The case for free mass distribution of bednets against malaria
Rose Crane and Stephanie Wilmore make argue their case well. Make sure you also read their elective report of their time in Gai
At 2am on August 17th in Gai, Eastern Kenya, we were awake, pacing the floor. The source of our worries: 3700 Long-Lasting Insecticide-treated Nets (LLINs) suspended in transit between here and Nairobi. Three hours previously, over a crackling line, the truck driver had announced he was going to park for the night and sleep. Preoccupied with the fate of our precious cargo and 50km from the nearest internet cafe, we were unaware that, just hours previously, the WHO had released a ground-breaking Position Statement (1) relevant to the very task we had set out to accomplish. Three weeks later, by the time we had safely delivered our nets to 1318 households in 23 villages and returned to the UK, this Statement had sparked news interest as far and wide as the Hindu Times (2) to the magazine ‘Africa Today’. (3)
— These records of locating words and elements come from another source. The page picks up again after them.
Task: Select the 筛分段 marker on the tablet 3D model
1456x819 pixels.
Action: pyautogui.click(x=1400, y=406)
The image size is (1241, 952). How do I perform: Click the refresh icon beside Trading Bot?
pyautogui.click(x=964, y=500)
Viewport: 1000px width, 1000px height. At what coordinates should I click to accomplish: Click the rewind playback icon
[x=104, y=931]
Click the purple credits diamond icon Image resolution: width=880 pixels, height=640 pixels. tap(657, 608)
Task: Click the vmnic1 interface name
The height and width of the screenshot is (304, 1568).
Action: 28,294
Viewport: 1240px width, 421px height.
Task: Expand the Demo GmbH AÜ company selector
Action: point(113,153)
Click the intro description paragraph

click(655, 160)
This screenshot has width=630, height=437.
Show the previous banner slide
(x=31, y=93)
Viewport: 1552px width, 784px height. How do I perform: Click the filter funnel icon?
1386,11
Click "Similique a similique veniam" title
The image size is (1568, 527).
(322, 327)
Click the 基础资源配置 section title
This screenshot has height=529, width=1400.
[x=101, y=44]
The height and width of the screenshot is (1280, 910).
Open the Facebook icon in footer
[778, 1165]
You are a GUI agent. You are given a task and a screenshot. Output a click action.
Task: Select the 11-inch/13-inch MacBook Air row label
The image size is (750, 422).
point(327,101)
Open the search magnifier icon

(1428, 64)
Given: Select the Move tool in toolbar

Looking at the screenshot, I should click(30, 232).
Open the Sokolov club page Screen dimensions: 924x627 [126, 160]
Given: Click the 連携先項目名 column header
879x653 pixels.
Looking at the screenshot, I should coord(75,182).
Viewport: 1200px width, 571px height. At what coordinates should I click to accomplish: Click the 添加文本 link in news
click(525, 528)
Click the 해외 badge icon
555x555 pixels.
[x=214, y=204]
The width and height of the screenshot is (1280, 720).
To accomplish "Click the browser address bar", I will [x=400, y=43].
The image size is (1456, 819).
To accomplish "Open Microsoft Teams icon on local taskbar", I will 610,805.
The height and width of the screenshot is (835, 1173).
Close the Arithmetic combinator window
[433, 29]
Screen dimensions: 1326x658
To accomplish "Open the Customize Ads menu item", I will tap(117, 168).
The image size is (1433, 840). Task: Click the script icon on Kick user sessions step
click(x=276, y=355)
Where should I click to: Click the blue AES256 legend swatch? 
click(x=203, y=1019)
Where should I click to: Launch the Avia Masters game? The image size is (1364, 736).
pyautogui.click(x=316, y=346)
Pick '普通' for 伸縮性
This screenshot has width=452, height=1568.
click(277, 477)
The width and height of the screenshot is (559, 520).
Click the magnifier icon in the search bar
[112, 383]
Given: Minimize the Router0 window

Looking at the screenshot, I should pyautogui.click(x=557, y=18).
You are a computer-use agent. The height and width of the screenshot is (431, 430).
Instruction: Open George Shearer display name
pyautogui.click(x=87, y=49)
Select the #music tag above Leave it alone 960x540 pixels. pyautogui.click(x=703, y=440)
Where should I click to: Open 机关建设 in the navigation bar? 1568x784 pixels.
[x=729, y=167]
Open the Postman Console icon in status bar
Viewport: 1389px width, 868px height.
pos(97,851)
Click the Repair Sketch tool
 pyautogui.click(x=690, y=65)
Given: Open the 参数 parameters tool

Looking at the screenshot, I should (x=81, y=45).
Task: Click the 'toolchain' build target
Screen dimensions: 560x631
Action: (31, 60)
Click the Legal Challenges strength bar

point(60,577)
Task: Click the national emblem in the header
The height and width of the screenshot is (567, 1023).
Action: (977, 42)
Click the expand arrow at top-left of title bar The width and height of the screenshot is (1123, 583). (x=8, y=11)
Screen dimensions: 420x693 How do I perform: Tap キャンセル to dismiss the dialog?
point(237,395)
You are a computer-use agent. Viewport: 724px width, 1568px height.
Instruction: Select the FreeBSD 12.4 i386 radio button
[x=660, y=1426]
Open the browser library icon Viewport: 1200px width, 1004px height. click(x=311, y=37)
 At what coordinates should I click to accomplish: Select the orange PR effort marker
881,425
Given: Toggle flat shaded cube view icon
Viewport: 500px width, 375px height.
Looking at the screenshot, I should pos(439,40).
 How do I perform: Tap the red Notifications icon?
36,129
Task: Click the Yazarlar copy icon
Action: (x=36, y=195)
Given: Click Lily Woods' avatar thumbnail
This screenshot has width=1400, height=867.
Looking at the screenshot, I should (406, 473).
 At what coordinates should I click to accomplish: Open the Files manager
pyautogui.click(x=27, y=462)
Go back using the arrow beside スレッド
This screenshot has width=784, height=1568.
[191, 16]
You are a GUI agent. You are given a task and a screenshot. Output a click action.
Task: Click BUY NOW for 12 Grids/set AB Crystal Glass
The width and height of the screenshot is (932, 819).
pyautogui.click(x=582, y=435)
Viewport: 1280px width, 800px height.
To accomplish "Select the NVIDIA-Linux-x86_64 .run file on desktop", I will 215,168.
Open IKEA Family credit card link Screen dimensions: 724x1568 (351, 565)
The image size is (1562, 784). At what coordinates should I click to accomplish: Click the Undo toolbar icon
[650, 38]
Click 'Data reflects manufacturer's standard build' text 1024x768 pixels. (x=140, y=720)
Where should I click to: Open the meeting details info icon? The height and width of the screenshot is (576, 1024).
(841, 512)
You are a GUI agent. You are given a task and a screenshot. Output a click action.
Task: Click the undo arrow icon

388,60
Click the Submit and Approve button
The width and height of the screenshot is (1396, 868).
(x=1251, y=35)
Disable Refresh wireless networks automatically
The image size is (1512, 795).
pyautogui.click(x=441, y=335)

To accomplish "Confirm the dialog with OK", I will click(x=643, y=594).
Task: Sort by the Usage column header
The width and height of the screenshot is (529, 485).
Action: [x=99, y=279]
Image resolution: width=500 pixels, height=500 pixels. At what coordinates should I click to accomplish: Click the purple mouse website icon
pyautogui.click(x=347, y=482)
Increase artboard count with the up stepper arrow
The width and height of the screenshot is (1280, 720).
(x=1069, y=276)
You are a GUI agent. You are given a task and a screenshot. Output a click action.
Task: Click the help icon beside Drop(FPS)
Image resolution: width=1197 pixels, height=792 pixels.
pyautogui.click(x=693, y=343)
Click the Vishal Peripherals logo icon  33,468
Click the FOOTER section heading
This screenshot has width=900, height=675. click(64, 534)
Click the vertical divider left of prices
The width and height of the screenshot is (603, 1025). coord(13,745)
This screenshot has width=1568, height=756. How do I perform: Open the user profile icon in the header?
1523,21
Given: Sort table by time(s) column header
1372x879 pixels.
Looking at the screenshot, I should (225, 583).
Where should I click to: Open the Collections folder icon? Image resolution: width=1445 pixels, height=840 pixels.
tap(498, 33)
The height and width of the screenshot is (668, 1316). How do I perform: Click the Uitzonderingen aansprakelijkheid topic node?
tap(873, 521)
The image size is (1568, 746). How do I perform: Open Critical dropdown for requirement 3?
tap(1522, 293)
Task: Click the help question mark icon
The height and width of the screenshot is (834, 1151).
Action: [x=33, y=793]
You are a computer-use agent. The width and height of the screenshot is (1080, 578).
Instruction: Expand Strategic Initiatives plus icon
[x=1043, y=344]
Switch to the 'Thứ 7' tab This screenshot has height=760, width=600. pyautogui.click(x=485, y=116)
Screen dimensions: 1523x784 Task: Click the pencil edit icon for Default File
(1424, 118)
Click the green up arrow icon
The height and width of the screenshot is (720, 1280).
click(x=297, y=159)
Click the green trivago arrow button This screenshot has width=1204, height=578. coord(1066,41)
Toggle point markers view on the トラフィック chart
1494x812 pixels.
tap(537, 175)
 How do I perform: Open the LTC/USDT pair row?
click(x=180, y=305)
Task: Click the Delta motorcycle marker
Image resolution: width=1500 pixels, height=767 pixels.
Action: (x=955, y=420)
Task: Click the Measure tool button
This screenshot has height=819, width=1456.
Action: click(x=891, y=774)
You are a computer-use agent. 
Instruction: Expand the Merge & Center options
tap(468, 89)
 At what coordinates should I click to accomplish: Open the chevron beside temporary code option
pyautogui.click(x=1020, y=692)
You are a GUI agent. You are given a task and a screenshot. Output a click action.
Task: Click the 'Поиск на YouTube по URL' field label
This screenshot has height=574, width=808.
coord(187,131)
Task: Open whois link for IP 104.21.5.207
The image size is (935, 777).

The WHO Statement of August 16th anticipated the publication of a longitudinal study of the impact of the recent scaling-up of bednet coverage in Kenya. (4) Its timing - ahead of the paper’s peer review and publication - sparked controversy.(5-6) In contrast to the WHO, now emphatically endorsing free distribution of nets to all community members (not just children and pregnant women), a Lancet Comment published alongside the Kenya study favoured programme diversity: a combination of free mass distributions, social marketing, and the retail sector. (7)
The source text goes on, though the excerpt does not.